Go over the records and copy every line with the string "computer".

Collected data
•••

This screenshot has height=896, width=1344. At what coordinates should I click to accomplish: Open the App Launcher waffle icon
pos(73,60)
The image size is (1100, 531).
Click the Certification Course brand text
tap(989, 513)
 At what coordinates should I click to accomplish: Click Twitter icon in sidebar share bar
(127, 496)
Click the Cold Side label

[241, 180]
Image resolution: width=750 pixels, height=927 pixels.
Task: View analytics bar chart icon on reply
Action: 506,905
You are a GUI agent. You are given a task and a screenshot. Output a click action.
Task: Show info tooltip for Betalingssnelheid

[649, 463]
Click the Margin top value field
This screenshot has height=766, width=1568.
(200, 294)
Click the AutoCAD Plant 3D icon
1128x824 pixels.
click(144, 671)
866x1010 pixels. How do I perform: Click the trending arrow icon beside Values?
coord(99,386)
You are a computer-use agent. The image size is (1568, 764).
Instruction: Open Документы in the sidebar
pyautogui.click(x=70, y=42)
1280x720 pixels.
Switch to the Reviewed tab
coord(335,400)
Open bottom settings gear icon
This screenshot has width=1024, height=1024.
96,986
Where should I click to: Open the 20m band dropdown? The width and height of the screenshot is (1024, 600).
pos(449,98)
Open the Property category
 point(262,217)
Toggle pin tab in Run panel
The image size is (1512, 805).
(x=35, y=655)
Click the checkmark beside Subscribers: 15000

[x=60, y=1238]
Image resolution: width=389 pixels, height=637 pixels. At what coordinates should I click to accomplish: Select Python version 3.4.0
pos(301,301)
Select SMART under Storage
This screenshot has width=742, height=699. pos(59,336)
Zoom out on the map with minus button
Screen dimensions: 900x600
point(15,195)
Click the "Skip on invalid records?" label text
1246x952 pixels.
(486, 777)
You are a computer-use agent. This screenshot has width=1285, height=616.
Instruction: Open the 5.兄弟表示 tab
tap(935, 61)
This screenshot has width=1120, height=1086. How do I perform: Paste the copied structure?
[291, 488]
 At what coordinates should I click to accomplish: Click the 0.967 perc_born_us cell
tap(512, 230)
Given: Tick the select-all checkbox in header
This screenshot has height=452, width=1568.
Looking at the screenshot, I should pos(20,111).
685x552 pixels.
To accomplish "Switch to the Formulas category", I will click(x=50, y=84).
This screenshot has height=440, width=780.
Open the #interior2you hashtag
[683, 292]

•••

RESULT BELOW:
You are a computer-use agent. The image size is (1568, 764).
You are a computer-use agent. This screenshot has width=1285, height=616.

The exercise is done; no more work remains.